The first generation of Christians was occupied with grasping for themselves and explaining to others the identity of Jesus of Nazareth. One of the earliest identifiers is expressed in the confession, “Jesus is Lord” (1 Corinthians 12:3; Romans 10:9). His original disciples also designated Jesus as Messiah, Son of God, Savior of the world, Word of God, and many more titles. Jesus saves and judges the world. He is the one through whom God created the universe (Hebrews 1:1-3) and the one in whom the fullness of God dwells (Colossians 2:9).
He existed in the “form of God” but took on the “form of a servant” (Philippians 2). The eternal Word became flesh and lived among us (John 1:14). He is the “true God and eternal life” (1 John 5:20). Jesus is not identified in a one-to-one correspondence with the God of Israel to whom Jesus prayed as “Father.” He is distinct from but in the closest and most intimate relationship with the God the Father.
Though Jesus is called a prophet, lawgiver, messenger and teacher, he is more, much more. The Gospel of Mark begins with the affirmation that this is the story of “Jesus the Messiah, the Son of God” (Mark 1:1). Mark’s gospel tells the story of how Jesus came to be recognized as “Messiah” and “Son of God.” John baptized with water, but Jesus will baptize with the Holy Spirit. What a contrast! Jesus speaks with authority and casts out demons, which recognize him as “the Holy One of God” (1:24). He heals the sick and raises the dead with a simple command and in complete confidence.

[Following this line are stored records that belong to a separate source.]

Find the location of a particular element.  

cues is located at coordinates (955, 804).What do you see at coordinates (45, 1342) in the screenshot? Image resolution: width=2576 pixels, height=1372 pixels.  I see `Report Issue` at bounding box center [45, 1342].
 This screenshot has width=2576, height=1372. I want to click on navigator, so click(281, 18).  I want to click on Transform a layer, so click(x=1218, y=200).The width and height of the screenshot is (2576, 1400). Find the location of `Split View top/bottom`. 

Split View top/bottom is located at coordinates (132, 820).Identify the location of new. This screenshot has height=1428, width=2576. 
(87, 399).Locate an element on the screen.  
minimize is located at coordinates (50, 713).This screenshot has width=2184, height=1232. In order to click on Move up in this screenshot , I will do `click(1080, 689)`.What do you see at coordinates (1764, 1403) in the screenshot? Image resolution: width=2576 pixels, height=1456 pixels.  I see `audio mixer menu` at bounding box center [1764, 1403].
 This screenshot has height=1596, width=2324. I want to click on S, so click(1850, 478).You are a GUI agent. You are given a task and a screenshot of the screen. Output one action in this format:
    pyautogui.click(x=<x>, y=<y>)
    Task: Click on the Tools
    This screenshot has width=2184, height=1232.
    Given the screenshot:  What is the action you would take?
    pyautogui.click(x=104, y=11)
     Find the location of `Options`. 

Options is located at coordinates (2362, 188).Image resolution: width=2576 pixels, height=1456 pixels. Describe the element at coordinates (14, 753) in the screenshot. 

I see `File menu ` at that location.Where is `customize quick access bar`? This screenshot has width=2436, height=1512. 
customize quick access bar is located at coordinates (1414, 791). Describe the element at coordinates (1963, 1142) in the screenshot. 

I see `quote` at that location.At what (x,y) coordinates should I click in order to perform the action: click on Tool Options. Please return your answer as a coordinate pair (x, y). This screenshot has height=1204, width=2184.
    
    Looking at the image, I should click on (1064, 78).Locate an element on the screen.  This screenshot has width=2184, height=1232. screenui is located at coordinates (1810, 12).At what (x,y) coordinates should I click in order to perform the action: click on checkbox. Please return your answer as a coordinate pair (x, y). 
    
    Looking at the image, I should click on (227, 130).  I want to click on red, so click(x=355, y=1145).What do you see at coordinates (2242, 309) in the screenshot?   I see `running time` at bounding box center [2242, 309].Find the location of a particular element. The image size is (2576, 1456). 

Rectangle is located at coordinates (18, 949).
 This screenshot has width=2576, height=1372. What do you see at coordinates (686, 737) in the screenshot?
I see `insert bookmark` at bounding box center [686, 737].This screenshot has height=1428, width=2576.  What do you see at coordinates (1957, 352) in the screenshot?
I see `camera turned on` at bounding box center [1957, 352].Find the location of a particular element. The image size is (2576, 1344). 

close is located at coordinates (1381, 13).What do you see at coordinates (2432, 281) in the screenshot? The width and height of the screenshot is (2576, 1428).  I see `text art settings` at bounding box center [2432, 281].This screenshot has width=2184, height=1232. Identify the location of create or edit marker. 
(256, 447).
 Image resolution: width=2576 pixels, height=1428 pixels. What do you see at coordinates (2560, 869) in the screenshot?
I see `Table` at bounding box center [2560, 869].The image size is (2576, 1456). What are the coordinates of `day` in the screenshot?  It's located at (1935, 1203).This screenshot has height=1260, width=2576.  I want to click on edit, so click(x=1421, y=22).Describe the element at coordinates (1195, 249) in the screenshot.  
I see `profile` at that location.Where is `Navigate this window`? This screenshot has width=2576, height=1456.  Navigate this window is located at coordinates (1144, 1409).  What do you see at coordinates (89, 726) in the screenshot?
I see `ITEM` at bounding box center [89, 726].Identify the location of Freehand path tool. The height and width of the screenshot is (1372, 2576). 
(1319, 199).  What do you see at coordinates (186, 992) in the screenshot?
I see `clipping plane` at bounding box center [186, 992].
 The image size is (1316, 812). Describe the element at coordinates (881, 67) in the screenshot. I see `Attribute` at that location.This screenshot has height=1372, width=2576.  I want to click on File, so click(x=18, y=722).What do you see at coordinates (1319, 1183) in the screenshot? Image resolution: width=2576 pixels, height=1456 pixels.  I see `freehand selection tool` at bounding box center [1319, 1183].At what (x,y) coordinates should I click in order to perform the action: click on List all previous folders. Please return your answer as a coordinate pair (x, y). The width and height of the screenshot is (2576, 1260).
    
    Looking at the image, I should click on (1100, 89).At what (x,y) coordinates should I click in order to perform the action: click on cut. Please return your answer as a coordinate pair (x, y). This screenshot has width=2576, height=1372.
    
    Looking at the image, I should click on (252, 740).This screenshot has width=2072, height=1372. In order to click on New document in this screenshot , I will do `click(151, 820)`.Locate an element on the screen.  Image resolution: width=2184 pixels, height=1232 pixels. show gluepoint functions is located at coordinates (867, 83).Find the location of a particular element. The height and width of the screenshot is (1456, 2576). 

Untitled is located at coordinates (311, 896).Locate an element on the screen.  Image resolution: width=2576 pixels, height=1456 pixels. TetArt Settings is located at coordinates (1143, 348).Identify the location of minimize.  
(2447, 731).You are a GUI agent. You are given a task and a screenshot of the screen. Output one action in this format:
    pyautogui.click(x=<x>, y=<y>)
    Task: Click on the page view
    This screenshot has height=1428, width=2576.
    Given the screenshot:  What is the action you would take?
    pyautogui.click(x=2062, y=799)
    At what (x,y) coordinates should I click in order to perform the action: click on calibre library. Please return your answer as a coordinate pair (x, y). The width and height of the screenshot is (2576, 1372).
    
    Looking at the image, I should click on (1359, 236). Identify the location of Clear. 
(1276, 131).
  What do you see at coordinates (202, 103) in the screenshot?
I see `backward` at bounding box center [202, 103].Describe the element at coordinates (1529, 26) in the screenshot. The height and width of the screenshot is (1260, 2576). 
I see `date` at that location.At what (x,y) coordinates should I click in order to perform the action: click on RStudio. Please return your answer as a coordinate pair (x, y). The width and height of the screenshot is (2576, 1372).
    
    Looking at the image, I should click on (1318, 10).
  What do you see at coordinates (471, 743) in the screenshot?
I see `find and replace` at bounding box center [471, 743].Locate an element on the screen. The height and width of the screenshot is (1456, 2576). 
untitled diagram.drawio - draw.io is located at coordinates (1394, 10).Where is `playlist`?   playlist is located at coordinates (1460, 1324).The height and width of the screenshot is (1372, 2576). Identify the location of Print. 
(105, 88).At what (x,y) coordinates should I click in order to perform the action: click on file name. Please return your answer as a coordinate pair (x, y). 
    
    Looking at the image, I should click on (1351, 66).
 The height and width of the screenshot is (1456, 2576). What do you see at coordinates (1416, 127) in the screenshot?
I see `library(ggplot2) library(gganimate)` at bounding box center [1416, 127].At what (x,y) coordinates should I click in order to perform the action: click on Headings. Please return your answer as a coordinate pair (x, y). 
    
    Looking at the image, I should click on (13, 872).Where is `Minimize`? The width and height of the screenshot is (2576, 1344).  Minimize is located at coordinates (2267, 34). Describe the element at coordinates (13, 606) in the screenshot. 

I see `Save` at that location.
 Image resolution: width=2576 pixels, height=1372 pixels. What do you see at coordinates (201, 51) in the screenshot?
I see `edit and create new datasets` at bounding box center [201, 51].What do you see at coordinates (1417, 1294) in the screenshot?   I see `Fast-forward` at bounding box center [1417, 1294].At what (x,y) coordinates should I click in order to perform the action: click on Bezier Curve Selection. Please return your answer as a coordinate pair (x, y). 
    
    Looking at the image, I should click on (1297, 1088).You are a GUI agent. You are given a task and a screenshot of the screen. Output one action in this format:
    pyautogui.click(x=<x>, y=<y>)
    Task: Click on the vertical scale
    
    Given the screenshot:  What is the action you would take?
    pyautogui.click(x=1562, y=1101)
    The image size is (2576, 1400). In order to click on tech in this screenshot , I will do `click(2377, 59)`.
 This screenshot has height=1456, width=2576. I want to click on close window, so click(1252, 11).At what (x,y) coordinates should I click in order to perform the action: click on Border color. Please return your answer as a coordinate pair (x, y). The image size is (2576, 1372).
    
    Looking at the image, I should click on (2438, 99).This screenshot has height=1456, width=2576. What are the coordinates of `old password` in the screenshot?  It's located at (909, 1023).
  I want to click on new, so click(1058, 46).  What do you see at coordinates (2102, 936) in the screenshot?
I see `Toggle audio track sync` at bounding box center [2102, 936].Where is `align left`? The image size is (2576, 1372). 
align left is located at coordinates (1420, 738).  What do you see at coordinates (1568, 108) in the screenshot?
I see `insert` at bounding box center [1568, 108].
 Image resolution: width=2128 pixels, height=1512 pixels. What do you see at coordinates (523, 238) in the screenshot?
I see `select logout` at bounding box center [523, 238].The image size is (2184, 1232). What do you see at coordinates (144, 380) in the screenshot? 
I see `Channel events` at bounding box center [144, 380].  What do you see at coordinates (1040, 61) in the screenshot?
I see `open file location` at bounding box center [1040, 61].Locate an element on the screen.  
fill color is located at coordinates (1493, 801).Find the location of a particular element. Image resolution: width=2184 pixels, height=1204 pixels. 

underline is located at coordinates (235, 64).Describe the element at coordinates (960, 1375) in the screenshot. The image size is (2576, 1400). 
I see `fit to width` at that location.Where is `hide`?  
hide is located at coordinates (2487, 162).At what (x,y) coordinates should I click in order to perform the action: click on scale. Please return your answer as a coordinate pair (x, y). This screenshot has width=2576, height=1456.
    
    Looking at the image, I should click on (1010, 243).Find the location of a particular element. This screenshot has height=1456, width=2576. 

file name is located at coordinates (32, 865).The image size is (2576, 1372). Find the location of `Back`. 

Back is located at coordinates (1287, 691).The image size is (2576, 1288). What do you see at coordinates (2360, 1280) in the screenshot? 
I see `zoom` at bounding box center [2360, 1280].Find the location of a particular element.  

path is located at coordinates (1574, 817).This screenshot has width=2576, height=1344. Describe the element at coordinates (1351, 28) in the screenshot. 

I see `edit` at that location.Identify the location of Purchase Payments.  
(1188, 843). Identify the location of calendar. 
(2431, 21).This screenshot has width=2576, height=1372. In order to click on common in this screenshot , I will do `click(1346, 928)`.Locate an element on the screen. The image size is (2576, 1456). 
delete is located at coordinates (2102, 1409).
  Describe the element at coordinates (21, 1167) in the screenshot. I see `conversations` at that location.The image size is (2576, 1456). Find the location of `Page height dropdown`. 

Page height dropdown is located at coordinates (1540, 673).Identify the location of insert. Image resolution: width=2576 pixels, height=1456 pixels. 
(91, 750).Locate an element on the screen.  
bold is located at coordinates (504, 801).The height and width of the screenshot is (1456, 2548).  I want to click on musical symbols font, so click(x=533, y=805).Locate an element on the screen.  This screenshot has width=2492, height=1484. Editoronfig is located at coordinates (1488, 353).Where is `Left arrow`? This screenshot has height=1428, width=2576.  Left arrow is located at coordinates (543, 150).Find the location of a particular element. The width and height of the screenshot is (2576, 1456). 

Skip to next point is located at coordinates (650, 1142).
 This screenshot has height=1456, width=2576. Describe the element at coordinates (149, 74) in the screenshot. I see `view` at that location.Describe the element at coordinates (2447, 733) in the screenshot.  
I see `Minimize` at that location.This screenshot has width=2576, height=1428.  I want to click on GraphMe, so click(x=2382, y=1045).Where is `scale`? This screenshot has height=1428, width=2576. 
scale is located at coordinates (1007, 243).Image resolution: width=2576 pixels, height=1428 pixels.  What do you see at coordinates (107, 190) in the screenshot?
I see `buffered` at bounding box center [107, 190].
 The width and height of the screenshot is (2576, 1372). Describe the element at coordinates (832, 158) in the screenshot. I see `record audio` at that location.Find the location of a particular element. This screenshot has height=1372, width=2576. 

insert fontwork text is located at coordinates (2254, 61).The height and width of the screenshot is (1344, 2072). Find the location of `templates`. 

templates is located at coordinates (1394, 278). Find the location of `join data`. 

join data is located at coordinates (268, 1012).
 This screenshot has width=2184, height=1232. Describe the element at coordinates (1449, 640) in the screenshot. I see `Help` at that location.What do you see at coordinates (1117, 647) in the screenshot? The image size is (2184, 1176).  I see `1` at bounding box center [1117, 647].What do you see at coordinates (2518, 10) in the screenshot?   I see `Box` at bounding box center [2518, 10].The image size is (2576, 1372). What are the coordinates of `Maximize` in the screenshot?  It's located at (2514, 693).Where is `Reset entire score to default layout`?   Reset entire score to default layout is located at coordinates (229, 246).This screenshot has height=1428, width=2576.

In Mark 8, Jesus asks the question “Who do people say that I am?” At this point in the narrative, Jesus’ actions and words have asserted such unprecedented authority and provoked such wonder that none of the usual labels can do him justice. Peter replies to Jesus, “You are the Christ” (8:28). But not even that label says all that needs to be said about Jesus. For “messiah” means one anointed to be “king,” and Jesus, we discover, is more than a king.
In the next chapter (Mark 9), Jesus is transfigured and meets with Moses and Elijah. The three disciples wish to honor Jesus as the equal of Moses the great lawgiver and Elijah the greatest of the prophets. But God, speaking from heaven declares, “This is my Son listen to him.” Jesus is greater than the law and the prophets! He is God’s “Son.” Mark wants us to view Jesus’ messiahship or kingship—which could be viewed simply as an office like those of prophet and priest—in light of his “Sonship.” When the human beings in Mark’s gospel speak about Jesus’ identity, they speak of him as the bearer of an office such as king or prophet, but when God or demons speak, they speak about Jesus’ person, that is, the inherent personal qualities that make him qualified for the work he does and the offices he holds.
In Mark, as well as the rest of the New Testament, the title “Son of God” means more than an office; it means an intimate relationship with the Father based not simply on a divine choice but on something analogous to natural kinship. John calls Jesus “the only-begotten” Son of God, emphasizing the uniqueness of Jesus relationship to the Father (John 1:15), and Paul contrasts Jesus the Son of God with “the sons of God” who are adopted into “sonship,” in an obvious contrast between natural born and adopted children (Romans 8:15). Jesus is “Son of God” by nature. There never was a time when he was not God’s Son.
Israel’s lawgivers, prophets, judges and priests were chosen by God from among the people and endowed with the authority of the office. Whatever authority they exercised or wisdom they displayed derived not from their own persons but from their divine appointment. Apart from that divine choice, they are just like their brother and sister Israelites. But Jesus was not only chosen and appointed for his work in this world. He was sent from the Father. He is not qualified because he was appointed but he was appointed because he was qualified. And this fact distinguishes Jesus Christ from all prior and succeeding prophets, priests and lawgivers. Jesus is Lord.